[<prev] [next>] [<thread-prev] [day] [month] [year] [list]
Message-ID: <CADvbK_fmU=0GeB-32uv=+MOxHA8ZXjQeysqF1=z1f0eBt7pgTg@mail.gmail.com>
Date: Fri, 16 Jan 2026 14:55:53 -0500
From: Xin Long <lucien.xin@...il.com>
To: Stefan Metzmacher <metze@...ba.org>
Cc: network dev <netdev@...r.kernel.org>, quic@...ts.linux.dev, davem@...emloft.net,
kuba@...nel.org, Eric Dumazet <edumazet@...gle.com>, Paolo Abeni <pabeni@...hat.com>,
Simon Horman <horms@...nel.org>, Moritz Buhl <mbuhl@...nbsd.org>,
Tyler Fanelli <tfanelli@...hat.com>, Pengtao He <hepengtao@...omi.com>,
Thomas Dreibholz <dreibh@...ula.no>, linux-cifs@...r.kernel.org,
Steve French <smfrench@...il.com>, Namjae Jeon <linkinjeon@...nel.org>,
Paulo Alcantara <pc@...guebit.com>, Tom Talpey <tom@...pey.com>, kernel-tls-handshake@...ts.linux.dev,
Chuck Lever <chuck.lever@...cle.com>, Jeff Layton <jlayton@...nel.org>,
Steve Dickson <steved@...hat.com>, Hannes Reinecke <hare@...e.de>, Alexander Aring <aahringo@...hat.com>,
David Howells <dhowells@...hat.com>, Matthieu Baerts <matttbe@...nel.org>,
John Ericson <mail@...nericson.me>, Cong Wang <xiyou.wangcong@...il.com>,
"D . Wythe" <alibuda@...ux.alibaba.com>, Jason Baron <jbaron@...mai.com>,
illiliti <illiliti@...tonmail.com>, Sabrina Dubroca <sd@...asysnail.net>,
Marcelo Ricardo Leitner <marcelo.leitner@...il.com>, Daniel Stenberg <daniel@...x.se>,
Andy Gospodarek <andrew.gospodarek@...adcom.com>
Subject: Re: [PATCH net-next v7 16/16] quic: add packet parser base
On Fri, Jan 16, 2026 at 11:20 AM Stefan Metzmacher <metze@...ba.org> wrote:
>
> Am 15.01.26 um 16:11 schrieb Xin Long:
> > This patch usess 'quic_packet' to handle packing of QUIC packets on the
> > receive (RX) path.
> >
> > It introduces mechanisms to parse the ALPN from client Initial packets
> > to determine the correct listener socket. Received packets are then
> > routed and processed accordingly. Similar to the TX path, handling for
> > application and handshake packets is not yet implemented.
> >
> > - quic_packet_parse_alpn()`: Parse the ALPN from a client Initial packet,
> > then locate the appropriate listener using the ALPN.
> >
> > - quic_packet_rcv(): Locate the appropriate socket to handle the packet
> > via quic_packet_process().
> >
> > - quic_packet_process()`: Process the received packet.
> >
> > In addition to packet flow, this patch adds support for ICMP-based MTU
> > updates by locating the relevant socket and updating the stored PMTU
> > accordingly.
> >
> > - quic_packet_rcv_err_pmtu(): Find the socket and update the PMTU via
> > quic_packet_mss_update().
> >
> > Signed-off-by: Xin Long <lucien.xin@...il.com>
> > ---
> > v5:
> > - In quic_packet_rcv_err(), remove the unnecessary quic_is_listen()

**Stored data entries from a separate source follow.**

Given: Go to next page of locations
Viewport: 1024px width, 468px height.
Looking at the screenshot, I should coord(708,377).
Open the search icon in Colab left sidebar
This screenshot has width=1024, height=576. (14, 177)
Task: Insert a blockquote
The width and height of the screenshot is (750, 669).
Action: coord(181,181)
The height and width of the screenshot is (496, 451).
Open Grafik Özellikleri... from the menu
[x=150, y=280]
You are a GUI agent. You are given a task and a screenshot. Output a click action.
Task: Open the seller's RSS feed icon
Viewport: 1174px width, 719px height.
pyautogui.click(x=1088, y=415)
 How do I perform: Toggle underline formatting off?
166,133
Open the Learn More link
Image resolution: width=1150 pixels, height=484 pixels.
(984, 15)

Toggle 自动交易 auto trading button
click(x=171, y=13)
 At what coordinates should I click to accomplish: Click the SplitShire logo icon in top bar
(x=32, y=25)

> > check and move quic_get_mtu_info() out of sock lock (suggested
> > by Paolo).
> > - Replace cancel_work_sync() to disable_work_sync() (suggested by
> > Paolo).
> > v6:
> > - Fix the loop using skb_dequeue() in quic_packet_backlog_work(), and
> > kfree_skb() when sk is not found (reported by AI Reviews).
> > - Remove skb_pull() from quic_packet_rcv(), since it is now handled
> > in quic_path_rcv().
> > - Note for AI reviews: add if (dst) check in quic_packet_rcv_err_pmtu(),
> > although quic_packet_route() >= 0 already guarantees it is not NULL.
> > - Note for AI reviews: it is safe to do *plen -= QUIC_HLEN in
> > quic_packet_get_version_and_connid(), since quic_packet_get_sock()
> > already checks if (skb->len < QUIC_HLEN).
> > - Note for AI reviews: cb->length - cb->number_len - QUIC_TAG_LEN
> > cannot underflow, because quic_crypto_header_decrypt() already checks
> > if (cb->length < QUIC_PN_MAX_LEN + QUIC_SAMPLE_LEN).
> > - Note for AI reviews: the cast (u16)length in quic_packet_parse_alpn()
> > is safe, as there is a prior check if (length > (u16)len); len is
> > skb->len, which cannot exceed U16_MAX.
> > - Note for AI reviews: it's correct to do if (flags &
> > QUIC_F_MTU_REDUCED_DEFERRED) in quic_release_cb(), since
> > QUIC_MTU_REDUCED_DEFERRED is the bit used with test_and_set_bit().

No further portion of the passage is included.